_PROBLEM REQUIREMENTS_.
Among the records, which lines hold the word "Toggle"? Pick them out.
[Start of Attachment]
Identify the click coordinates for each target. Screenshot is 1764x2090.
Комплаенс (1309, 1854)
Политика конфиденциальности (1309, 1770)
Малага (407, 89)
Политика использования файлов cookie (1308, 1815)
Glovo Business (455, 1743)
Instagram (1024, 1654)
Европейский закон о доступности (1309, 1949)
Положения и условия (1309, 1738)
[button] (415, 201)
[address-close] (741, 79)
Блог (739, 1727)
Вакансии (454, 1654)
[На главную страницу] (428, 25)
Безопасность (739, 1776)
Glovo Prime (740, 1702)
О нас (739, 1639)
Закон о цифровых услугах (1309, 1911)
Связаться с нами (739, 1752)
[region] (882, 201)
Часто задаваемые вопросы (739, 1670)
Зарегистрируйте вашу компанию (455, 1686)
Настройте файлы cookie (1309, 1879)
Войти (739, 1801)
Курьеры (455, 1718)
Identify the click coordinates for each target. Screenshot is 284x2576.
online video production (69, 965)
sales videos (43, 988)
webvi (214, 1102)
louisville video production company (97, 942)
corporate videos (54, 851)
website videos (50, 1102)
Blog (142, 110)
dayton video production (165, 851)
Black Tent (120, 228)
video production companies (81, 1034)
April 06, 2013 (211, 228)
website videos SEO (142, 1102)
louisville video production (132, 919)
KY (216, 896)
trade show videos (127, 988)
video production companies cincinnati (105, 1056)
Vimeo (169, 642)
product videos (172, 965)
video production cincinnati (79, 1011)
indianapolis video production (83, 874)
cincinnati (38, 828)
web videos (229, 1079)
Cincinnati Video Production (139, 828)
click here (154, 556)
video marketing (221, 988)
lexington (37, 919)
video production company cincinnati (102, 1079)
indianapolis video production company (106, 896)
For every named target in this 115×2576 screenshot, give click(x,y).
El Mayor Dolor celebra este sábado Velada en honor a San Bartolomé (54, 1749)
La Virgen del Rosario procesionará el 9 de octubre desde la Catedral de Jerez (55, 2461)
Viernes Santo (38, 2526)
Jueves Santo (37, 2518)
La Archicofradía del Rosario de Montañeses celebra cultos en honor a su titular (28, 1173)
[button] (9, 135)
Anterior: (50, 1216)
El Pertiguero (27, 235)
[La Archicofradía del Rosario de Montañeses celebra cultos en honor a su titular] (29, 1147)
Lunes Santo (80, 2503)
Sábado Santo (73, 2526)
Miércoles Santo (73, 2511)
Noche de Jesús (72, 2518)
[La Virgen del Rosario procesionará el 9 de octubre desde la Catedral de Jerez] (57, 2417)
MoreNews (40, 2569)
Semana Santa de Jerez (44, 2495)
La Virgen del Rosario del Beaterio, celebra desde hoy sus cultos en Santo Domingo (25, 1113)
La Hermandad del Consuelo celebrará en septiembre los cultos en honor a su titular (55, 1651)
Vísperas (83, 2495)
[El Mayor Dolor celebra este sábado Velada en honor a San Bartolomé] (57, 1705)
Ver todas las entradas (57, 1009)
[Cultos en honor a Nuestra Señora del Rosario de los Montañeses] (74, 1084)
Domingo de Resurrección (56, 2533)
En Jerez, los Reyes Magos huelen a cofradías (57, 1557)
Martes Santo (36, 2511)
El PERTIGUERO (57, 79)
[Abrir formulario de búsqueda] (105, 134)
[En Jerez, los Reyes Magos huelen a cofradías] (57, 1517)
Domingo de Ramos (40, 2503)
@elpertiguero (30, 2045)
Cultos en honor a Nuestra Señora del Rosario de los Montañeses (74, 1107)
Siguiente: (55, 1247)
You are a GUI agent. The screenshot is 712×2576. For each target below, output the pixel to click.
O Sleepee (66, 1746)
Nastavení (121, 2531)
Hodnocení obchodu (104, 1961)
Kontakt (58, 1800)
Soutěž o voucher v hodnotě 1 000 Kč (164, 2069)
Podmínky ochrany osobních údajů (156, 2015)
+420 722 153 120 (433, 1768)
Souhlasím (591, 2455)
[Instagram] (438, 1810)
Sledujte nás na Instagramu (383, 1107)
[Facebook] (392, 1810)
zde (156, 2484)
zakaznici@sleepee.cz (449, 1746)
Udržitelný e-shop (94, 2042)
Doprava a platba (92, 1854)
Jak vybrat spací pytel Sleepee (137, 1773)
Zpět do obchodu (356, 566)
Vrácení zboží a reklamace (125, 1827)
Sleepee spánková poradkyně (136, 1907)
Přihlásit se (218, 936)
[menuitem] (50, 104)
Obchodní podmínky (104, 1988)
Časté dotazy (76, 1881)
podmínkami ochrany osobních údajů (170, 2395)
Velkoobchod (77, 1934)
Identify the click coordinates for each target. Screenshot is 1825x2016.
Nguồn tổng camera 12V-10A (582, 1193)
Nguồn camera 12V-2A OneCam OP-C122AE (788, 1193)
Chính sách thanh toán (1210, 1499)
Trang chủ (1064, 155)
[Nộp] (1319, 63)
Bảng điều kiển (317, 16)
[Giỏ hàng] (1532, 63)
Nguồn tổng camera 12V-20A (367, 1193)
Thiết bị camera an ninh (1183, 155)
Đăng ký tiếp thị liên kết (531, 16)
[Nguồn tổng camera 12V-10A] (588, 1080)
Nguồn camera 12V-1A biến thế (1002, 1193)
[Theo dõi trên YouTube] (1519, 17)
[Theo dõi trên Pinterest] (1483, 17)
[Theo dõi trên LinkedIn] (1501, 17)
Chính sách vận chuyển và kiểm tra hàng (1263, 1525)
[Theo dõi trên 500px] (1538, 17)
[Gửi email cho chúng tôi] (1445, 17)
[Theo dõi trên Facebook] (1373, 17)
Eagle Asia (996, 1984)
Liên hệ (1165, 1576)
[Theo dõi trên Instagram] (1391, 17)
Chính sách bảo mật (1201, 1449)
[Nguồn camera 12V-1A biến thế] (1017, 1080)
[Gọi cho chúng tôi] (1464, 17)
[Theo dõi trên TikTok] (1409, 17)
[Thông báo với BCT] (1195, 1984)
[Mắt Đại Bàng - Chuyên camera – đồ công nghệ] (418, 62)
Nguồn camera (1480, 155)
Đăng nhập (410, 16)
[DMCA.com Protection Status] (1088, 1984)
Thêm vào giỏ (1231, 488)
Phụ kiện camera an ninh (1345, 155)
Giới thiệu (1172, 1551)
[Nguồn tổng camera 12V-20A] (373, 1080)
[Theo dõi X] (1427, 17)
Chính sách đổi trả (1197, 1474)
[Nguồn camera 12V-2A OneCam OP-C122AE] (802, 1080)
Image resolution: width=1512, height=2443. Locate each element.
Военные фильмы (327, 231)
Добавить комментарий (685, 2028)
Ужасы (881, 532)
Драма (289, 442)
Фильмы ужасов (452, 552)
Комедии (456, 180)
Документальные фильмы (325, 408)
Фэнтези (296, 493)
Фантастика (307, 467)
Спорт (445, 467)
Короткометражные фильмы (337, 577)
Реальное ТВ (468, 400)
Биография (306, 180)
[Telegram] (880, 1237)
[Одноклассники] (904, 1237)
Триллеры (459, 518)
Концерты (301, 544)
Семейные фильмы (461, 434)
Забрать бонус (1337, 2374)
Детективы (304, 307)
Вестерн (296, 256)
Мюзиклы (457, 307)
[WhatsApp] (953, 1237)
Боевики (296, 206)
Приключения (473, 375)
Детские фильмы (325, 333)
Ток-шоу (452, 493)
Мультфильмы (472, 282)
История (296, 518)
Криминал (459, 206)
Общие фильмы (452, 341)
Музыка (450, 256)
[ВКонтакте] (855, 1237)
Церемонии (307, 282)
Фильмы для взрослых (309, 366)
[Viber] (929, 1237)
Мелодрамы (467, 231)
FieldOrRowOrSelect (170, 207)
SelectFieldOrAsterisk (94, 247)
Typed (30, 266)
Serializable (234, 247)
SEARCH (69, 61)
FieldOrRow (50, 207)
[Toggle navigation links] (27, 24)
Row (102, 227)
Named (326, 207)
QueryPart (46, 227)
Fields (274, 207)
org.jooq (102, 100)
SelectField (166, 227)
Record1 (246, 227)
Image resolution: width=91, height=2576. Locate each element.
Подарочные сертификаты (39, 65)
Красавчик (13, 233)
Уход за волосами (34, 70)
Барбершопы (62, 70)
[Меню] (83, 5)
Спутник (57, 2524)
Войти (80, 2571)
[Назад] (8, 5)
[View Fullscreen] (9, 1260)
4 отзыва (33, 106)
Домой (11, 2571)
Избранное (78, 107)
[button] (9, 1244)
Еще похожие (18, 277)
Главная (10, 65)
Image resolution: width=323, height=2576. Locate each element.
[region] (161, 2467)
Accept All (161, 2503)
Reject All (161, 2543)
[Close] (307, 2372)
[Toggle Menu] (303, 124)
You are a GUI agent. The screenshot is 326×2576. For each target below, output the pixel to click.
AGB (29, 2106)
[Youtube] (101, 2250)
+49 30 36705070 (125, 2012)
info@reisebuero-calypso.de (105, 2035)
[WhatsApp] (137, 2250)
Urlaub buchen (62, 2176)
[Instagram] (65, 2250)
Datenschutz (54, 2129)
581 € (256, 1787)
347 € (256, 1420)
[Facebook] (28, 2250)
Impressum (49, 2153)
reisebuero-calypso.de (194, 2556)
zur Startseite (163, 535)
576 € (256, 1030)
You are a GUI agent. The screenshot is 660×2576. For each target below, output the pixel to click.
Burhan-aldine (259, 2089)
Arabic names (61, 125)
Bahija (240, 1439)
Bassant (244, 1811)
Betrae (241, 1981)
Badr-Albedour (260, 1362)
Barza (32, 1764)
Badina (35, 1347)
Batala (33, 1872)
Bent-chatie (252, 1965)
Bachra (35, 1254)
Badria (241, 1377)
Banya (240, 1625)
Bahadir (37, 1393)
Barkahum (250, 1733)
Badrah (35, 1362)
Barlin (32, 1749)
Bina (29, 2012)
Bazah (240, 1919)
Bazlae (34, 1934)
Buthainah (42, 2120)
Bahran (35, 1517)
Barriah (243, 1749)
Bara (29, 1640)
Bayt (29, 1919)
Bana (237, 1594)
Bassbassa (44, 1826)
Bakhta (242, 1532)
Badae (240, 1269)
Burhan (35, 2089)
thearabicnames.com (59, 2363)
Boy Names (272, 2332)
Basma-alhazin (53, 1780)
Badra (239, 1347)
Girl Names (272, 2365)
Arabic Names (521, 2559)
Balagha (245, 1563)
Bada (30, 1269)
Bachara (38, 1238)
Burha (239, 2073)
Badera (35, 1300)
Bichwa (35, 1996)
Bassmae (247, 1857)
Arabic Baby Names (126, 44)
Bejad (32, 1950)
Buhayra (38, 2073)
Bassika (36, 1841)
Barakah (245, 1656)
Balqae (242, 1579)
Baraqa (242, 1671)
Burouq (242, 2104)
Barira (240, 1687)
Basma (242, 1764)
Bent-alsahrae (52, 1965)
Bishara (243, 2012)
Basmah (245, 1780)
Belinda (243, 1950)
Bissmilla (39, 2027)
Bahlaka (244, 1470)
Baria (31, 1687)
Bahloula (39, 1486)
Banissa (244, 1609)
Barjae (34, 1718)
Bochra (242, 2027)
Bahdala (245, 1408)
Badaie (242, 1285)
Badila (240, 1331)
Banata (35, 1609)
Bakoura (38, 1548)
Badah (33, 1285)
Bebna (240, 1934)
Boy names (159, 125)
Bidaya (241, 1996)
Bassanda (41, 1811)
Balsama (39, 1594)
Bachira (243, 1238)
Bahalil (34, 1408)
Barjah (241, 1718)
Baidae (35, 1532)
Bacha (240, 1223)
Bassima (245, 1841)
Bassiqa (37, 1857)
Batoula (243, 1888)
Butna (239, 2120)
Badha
[End of Attachment]
_ANSWER TO THE PROBLEM_.
[Toggle navigation links] (27, 24)
[Toggle Menu] (303, 124)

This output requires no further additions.